There is also the matter of shared background knowledge between speakers in interaction, which defies satisfactory analysis. What conclusions can be derived from audio recordings, video clips and other products of technology if some contextual information is always situated in the confines of the speakers' minds? This is the great challenge of context evaluation in research within and beyond the field of spoken language studies.

2.1 The problem of description

The crux of the matter is this: because printed media are the main channels of information diffusion, all other data types are subservient to the development of tools, methods and theories in the realm of written language. Having a PLAY button in the pages of a printed journal article is hardly cost-efficient to realise with current technology. Similarly, coming up with any means of content description for spoken language data other than category labels such as 'word', 'noun' or 'uh', for example, is difficult and would require a paradigm shift in the study of language. We have, therefore, accepted transcriptions as the main medium of data description in studies of spoken language (cf. Moore 1999, Halliday 2002, Adolphs & Carter 2007). Optimally, a transcription assigns a text label to an event contained within an utterance of the speaker. This event should be clearly identifiable as belonging to a certain lexical category, being detailed enough to situate itself comfortably within the morphophonological boundaries of the lexeme while being vague enough to allow for some elbow room in the form of idiosyncratic and dialectal variation. Thus we can type, optimally again, anything for anythin', anythang and even anythink, but not for only thing.

The problem is, of course, that 'optimally' occurs rarely in the kind of language present in HARES. Indeed, 'optimally' would be a word most often associated with spoken language representations that are closer to Standard English and not the kind of rural speech that is omnipresent in the dialects of HARES informants. Rural speech is not only rich with archaisms and linguistic oddities that would be difficult to situate in any Standard English grammar book, but it is also inextricable from the cultural context it occurs in. In the example (1) below, the Devonshire informant switches to a broad form of his dialect to illustrate the peculiarities of the vernacular.

(1)

w- when us <pause/> when us thinks back about the things <pause/> what us used to do before there was these here <pause/> newfangled tractors like I'm sitting on now <pause/> but years ago when <pause/> everything had to be done with horses walking along behind them all the time

(2)

Q: mm <pause/> you didn't have to go to Cambridge yourself very often
S: oh I used to go oh I used to go Cambridge always

(cam18-hares; cited in Ahava 2010a: 33) [3]

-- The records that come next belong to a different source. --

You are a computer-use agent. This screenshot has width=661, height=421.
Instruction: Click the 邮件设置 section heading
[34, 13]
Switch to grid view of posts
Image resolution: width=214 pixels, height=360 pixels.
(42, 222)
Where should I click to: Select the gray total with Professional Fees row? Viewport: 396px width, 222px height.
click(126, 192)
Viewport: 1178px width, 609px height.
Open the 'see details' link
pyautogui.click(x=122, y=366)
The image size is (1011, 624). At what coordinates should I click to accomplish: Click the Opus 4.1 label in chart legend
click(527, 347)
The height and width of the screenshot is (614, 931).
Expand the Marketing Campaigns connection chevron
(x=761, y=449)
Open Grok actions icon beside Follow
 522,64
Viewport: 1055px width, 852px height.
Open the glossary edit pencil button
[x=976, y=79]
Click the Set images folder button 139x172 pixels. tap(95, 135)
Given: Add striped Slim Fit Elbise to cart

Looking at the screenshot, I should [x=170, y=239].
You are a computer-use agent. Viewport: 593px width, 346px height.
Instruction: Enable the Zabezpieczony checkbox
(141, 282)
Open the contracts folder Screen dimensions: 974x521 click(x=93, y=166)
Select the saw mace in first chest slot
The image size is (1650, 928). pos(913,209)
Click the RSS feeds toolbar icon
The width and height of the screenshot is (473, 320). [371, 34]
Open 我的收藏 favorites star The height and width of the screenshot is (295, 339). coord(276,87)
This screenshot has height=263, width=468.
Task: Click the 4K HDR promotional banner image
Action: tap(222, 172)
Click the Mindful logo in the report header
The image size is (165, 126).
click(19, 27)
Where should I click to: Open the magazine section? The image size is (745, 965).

Crafting a grammatical description of what goes on in example (1) is daunting. The speaker switches to what he considers a broad form of the Devon dialect, exemplified by his use of us where the first person pronoun I would be expected. Even though an inventory of the features of this informant's dialect would be relatively straightforward to compile, assigning functional values to phenomena such as the pronoun substitution above would require further research to identify whether the variation is lexical or grammatical (cf. Trudgill 2008). Furthermore, since this is the informant's own perception of what the Devonshire dialect sounds like, an elegant description would require further discussion with the informant himself, which would, in turn, require an appraisal of the dangers of elicitation (Ihalainen 1981).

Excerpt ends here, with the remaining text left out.